Une petite mise en contexte

Trois remarques s’imposent avant de pouvoir considérer notre sujet. Premièrement, il n’est pas facile, à l’heure actuelle, d’appréhender la situation du libéralisme dans la théologie africaine, non pas parce que ce libéralisme n’existe pas, mais plutôt parce qu’il existe dans une réalité contextuelle différente de l’Occident. En effet, la théologie africaine est une réalité variée et parfois fuyante. Comment rendre compte du développement des activités théologiques dans chaque pays ou dans chaque grande aire de l’Afrique, sans être obligé de faire des raccourcis, de schématiser, et finalement de simplifier ? De plus, comme ne cesse de le répéter Laurent Gagnebin, « il est difficile de définir le protestantisme libéral, parce qu’il comporte plusieurs formes spirituelles et théologiques différentes, parfois même très différentes. On devrait presque toujours en parler au pluriel : les protestantismes libéraux. » Concernant l’Afrique c’est encore plus complexe. Le contexte africain est très particulier dans bien des domaines, y compris celui de la théologie. Cette particularité tient singulièrement à l’histoire politique, économique, sociale et culturelle de ce continent. Lorsqu’on parcourt les nombreuses publications sur le sujet, il y a lieu d’affirmer d’emblée la diversité des expressions, des courants et des tendances dans la théologie africaine.

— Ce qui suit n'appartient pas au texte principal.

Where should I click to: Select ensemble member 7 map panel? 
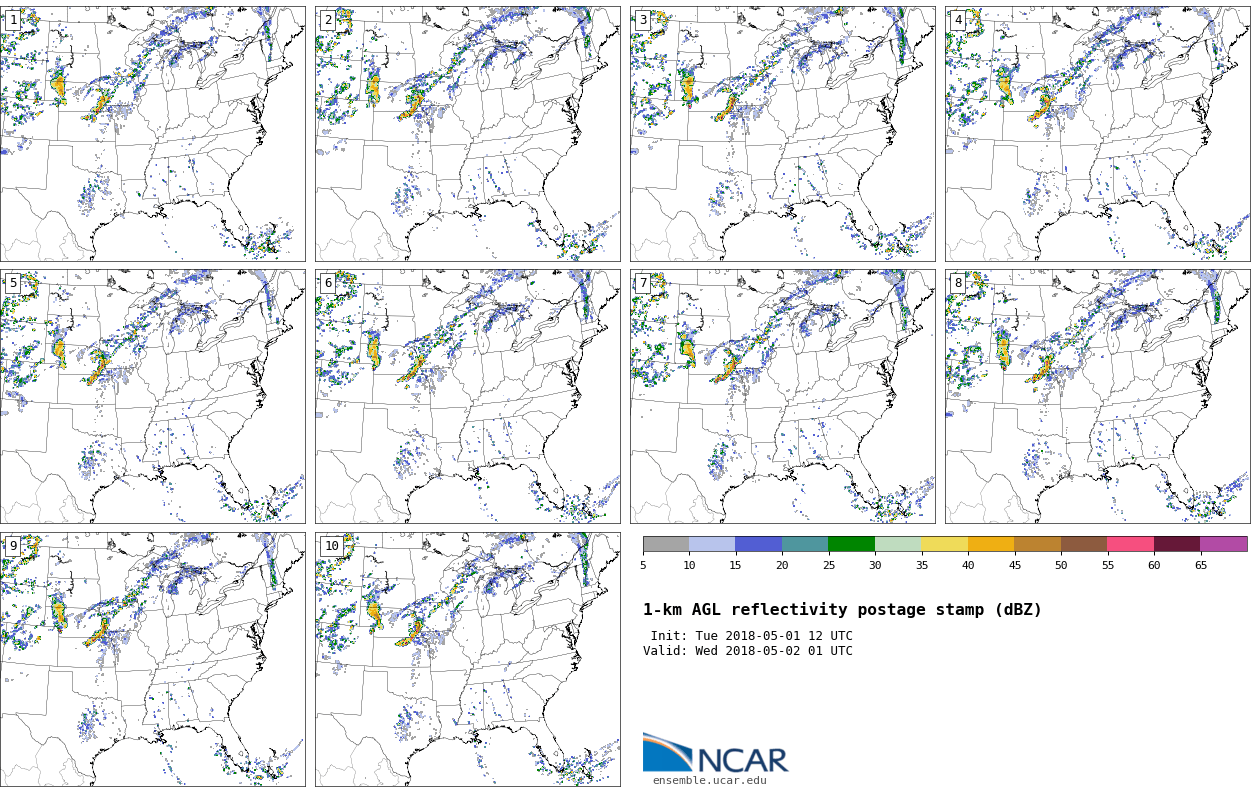click(783, 396)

Deuxièmement, un autre niveau de difficulté concerne le type de théologie qu’il s’agit d’examiner. Les théologiens latino-américains distinguent trois types de théologie : la théologie professionnelle, la théologie pastorale et la théologie populaire. Pour la théologie africaine, faut-il avant tout parler de la théologie universitaire et de celle qui se pratique dans les Facultés, Instituts et Centres théologiques ou devra-ton faire plutôt cas de la théologie qui émerge des communautés ecclésiales ? La théologie étant un discours, un logos, faut-il s’en tenir au discours publié, édité, ou prêter également oreille au discours oral, qu’il soit public ou privé, qu’il émane des pasteurs ou du peuple, même celui de la marge ?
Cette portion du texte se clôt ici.